Monday, November 7, 2011

China harvested its 7th largest corn crop in eight years, but it falls well below domestic demand.


China harvested its 7th largest corn crop in eight years, but it falls well below domestic demand.

Despite China harvesting its seventh record corn crop in eight years, China has struggled to meet the insatiable demands of its middle class. Corn which forms the basis of sweeteners, starch, alcohol, ethanol  and feed for livestock, has become a vital commodity to the China market.


Chinese corn production reached 189.2 million tonnes in the harvest that began in September, 6.7 % more than last year, according to a survey of growers in the seven main producing regions carried out by SGS SA.

According the USDA, Chinese demand rose 50% since 2000 but output only gained 38%,which is insufficient to meet the demand and is driving prices to the highest ever annual average. The explosive economic growth in China in the past decade has spurred a change in diets, China’s  dairy herd has almost tripled since 2000, and per capita pork consumption rose 26 %.

China already buys about a quarter of all U.S. soybeans and  has become a net importer of corn for the first time in 14 years in 2010. In July, China ordered 21 million bushels of U.S. corn in one order, which is more than the U.S. government thought China would purchase annually . The purchase took the market by surprise and then China bought another 2.2 million bushels of U.S.


Prices in Jilin China rose 17 %  and touched a record 2,43 yuan a tonne on September 19, according to Shanghai JC Intelligence, the mainland's biggest independent agricultural researcher. Only US farmers grow more corn and the US consumers consume more corn than China.
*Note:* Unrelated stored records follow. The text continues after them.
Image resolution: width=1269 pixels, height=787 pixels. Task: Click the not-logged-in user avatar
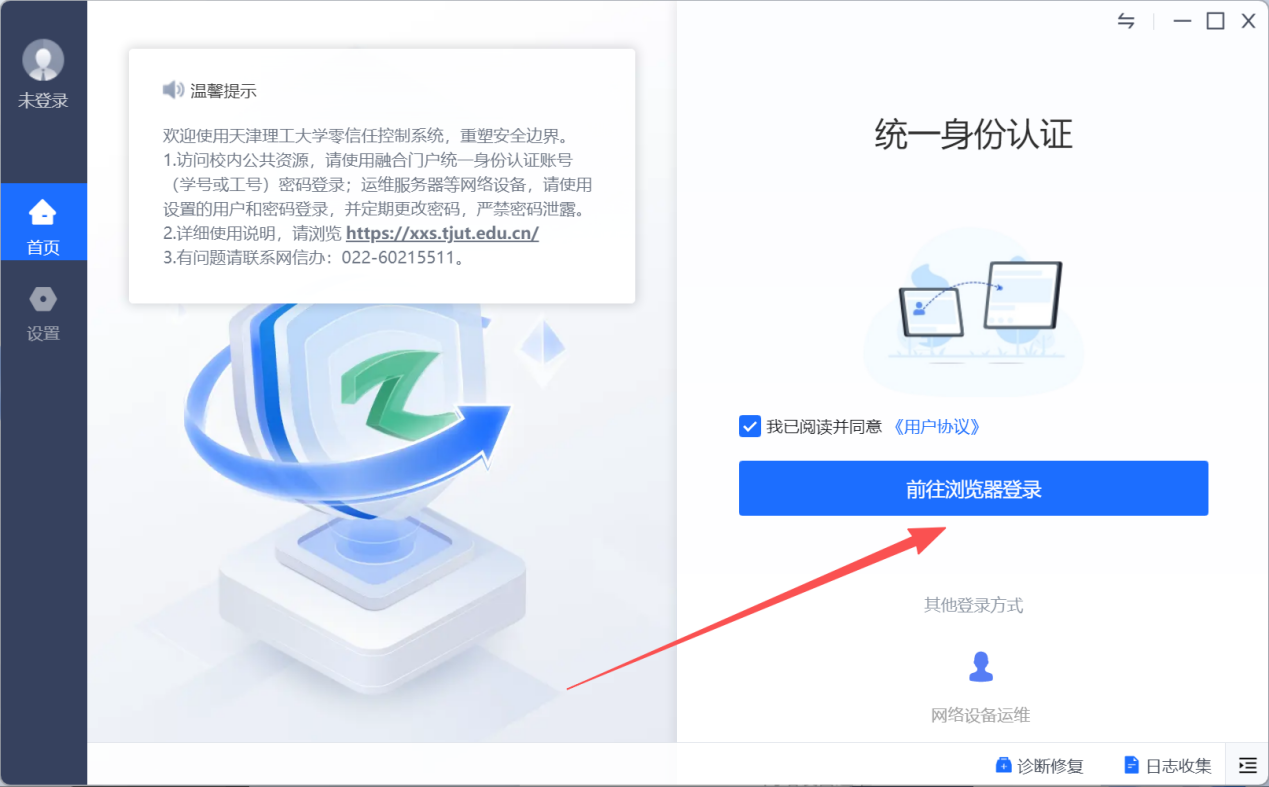coord(43,60)
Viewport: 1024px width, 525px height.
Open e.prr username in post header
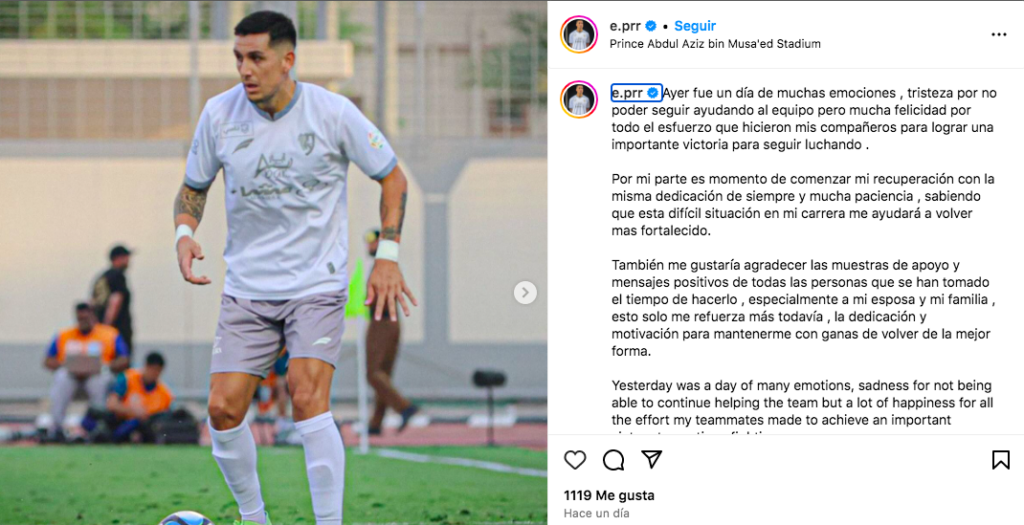click(625, 26)
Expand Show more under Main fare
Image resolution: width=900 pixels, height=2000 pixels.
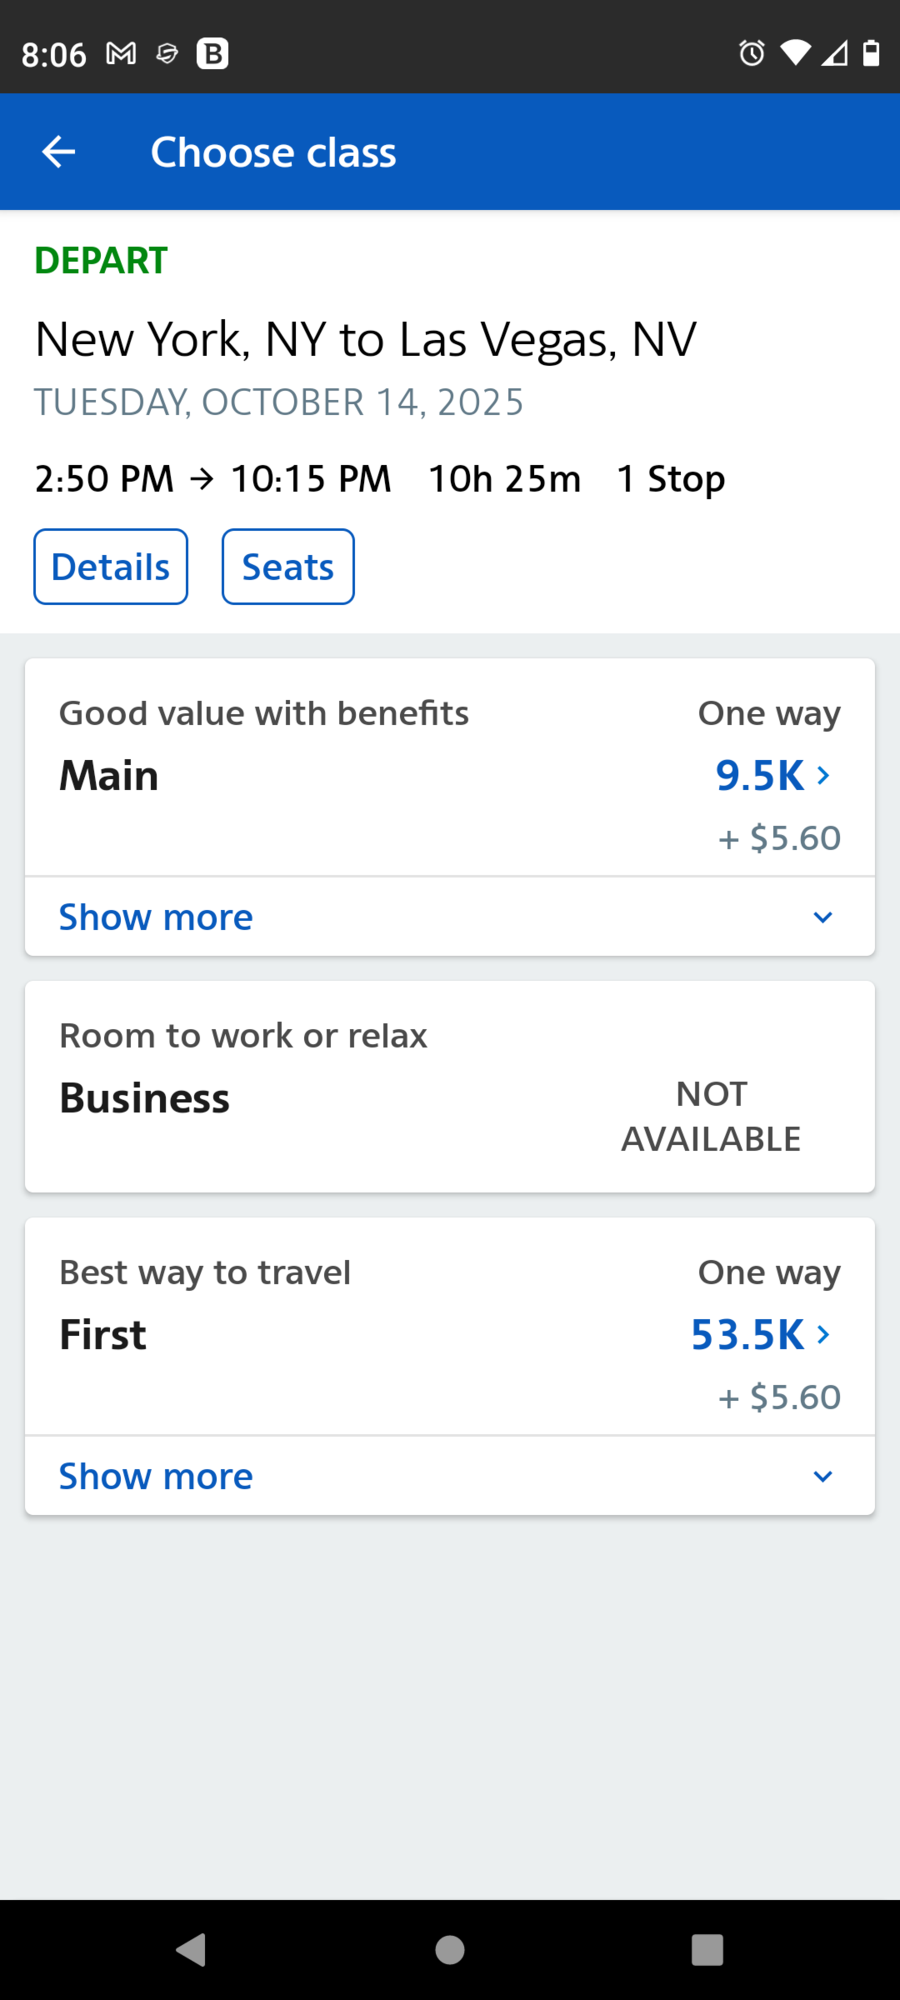click(x=450, y=917)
Since China is secretive about the levels of commodities it holds in its strategic reserves, the rest of the market can only guess what its supply needs are, but the USDA forecasts that China will import 79 million bushels of corn for the 2011-2012 crop year. Some grain traders are even more optimistic, but they have been wrong before about China's appetite for U.S. corn, In the mid 1990’s US farmers thought the Chinese would become annual buyers, though  China's middle class is much larger than in the 1990s , maybe we are entering a golden age of Chinese consumption. 

2 comments:

E. M. Boldt said...

I would have never guessed China imports so much of our corn and soybeans.

George said...

Good stuff. Corn planters in China must be thrilled. Actually corn farmers everywhere must be happy about the 50% increase in demand.